In Hamburg zeichnet sich bei den Europa- und Bezirksversammlungswahlen eine höhere Beteiligung ab als vor fünf Jahren. Bis 14.00 Uhr gaben bei der Europawahl 48,8 Prozent der Wahlberechtigten ihre Stimme ab - ein Anstieg um 4,7 Prozentpunkte im Vergleich zu 2019, wie der Landeswahlleiter am Sonntag mitteilte. Bei den Bezirksversammlungswahlen lag die Beteiligung demnach mit 46,1 Prozent etwas niedriger, aber ebenfalls 5,4 Prozentpunkte höher als zur gleichen Zeit vor fünf Jahren.

In alle Zahlen ist nach Angaben des Landeswahlleiters auch die Briefwahlbeteiligung eingerechnet, die 2019 nicht so hoch war wie dieses Jahr. Daher sei noch nicht abzusehen, ob die Wahlbeteiligung tatsächlich steige oder es nur eine Verlagerung gegeben habe, hieß es.

Bereits am Vormittag gab Bürgermeister Peter Tschentscher (SPD) in einem Wahllokal in Barmbek seine Stimme ab. Er appellierte an die Hamburgerinnen und Hamburger, ebenfalls wählen zu gehen. Es sei wichtig, die Demokratie zu stärken und dazu gehöre auch eine möglichst große Wahlbeteiligung.

Insgesamt sind mehr als 1,3 Millionen Stimmberechtigte in der Hansestadt aufgerufen, das Europaparlament und die sieben Bezirksversammlungen zu wählen. Bei der Europawahl stehen 34 Parteien auf dem Wahlzettel. Für die Bezirksversammlungswahlen liegen in den 54 Wahlkreisen der Stadt insgesamt 61 verschiedene Stimmzettel bereit. Die mehr als 1200 Wahllokale schließen um 18.00 Uhr.

Während das vorläufige amtliche Ergebnis der Europawahl schon am späten Abend verkündet werden soll, beginnt die Auszählung der Bezirksversammlungswahlen erst am Montagmorgen.

Vor fünf Jahren hatten die Grünen in Hamburg beide Wahlen mit jeweils historisch hohen Ergebnissen klar gewonnen. Bei der Europawahl erzielten sie 31,1 Prozent der Stimmen. Die SPD wurde nach starken Verlusten mit 19,8 Prozent zweitstärkste Kraft. Die CDU kam auf 17,7, die Linke auf 7,0, die AfD auf 6,5 und die FDP auf 5,6 Prozent.

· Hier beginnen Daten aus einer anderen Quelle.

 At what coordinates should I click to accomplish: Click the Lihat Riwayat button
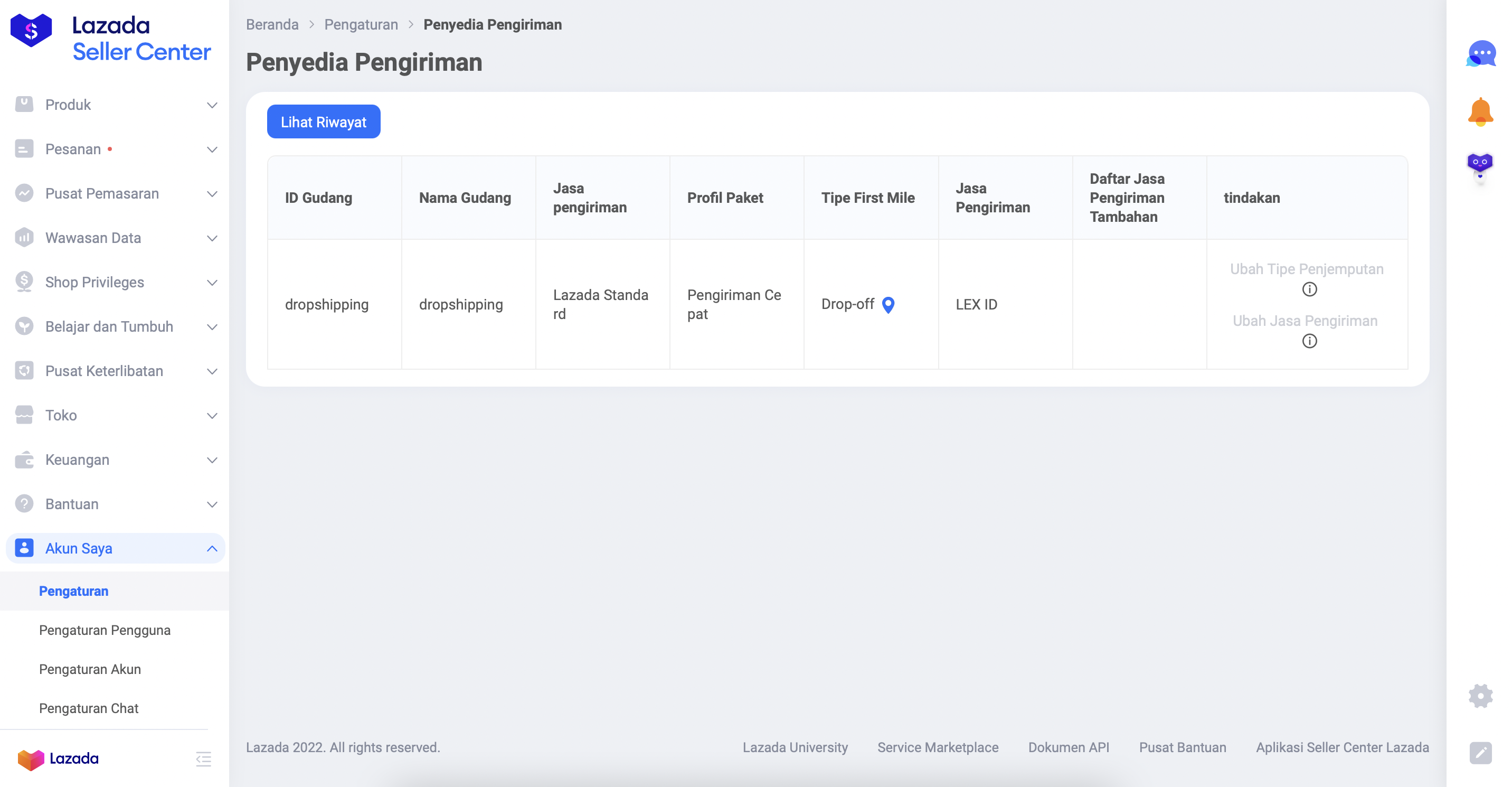pos(324,122)
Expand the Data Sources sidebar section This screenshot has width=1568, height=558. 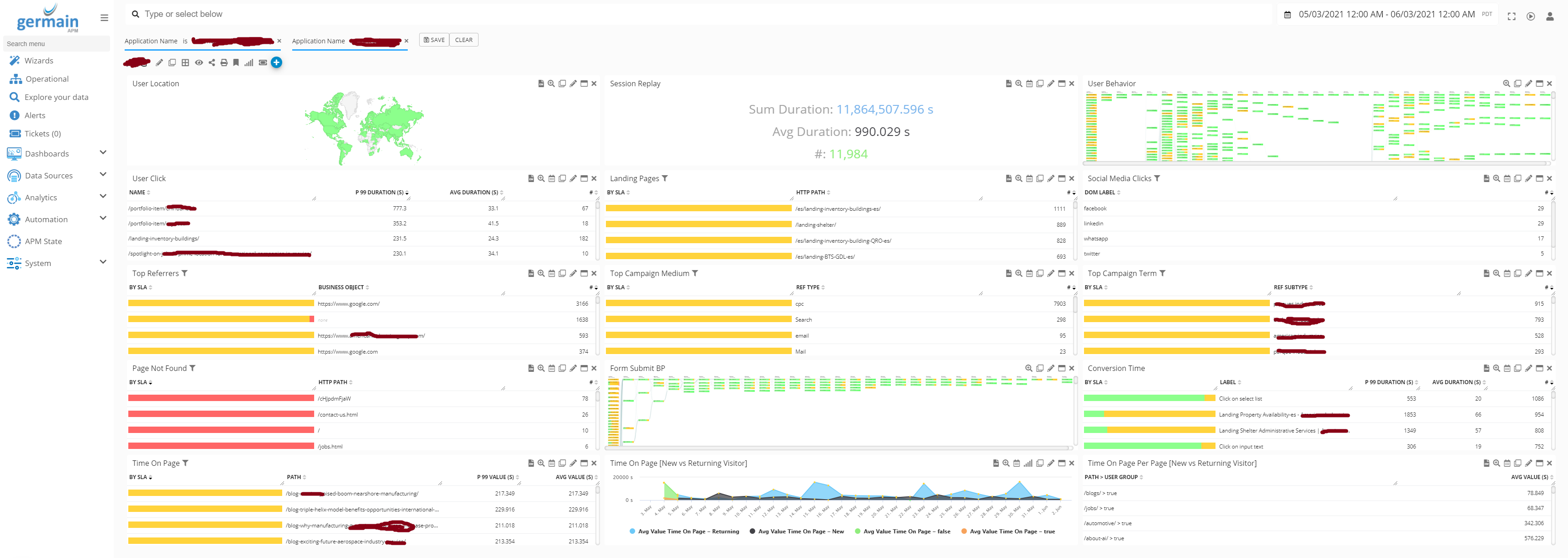coord(103,175)
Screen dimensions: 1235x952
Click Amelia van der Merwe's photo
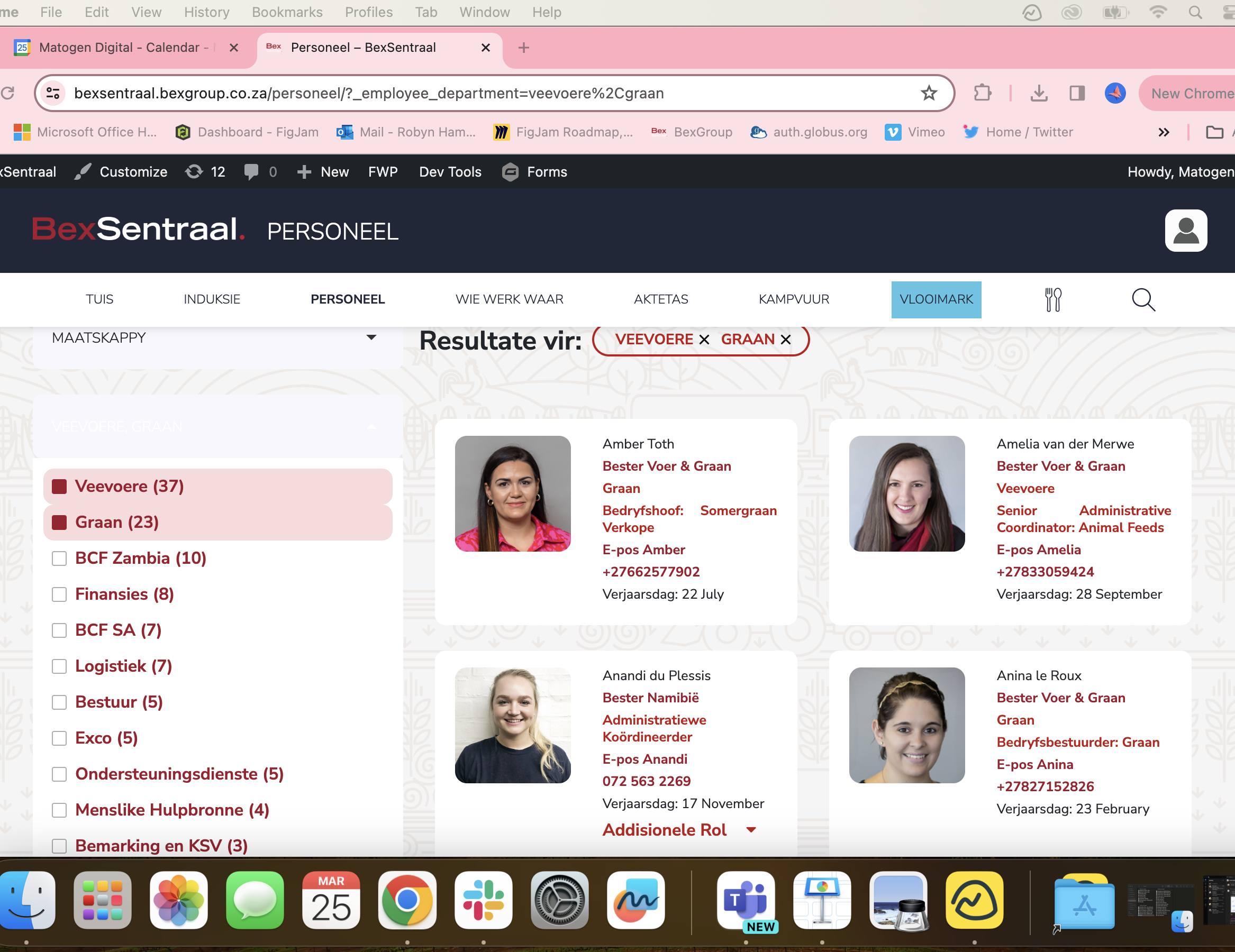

Bei den Bezirkswahlen kamen die Grünen über alle Bezirke auf 31,3 Prozent der Stimmen vor der SPD mit 24 Prozent. Die CDU erhielt 18,2, die Linke auf 10,8, die FDP auf 6,6 und die AfD 6,4 Prozent.

Die Wahlbeteiligung lag bei der Europawahl 2019 in Hamburg bei 61,9 Prozent. An den Bezirksversammlungswahlen nahmen 58,0 Prozent der Stimmberechtigten teil.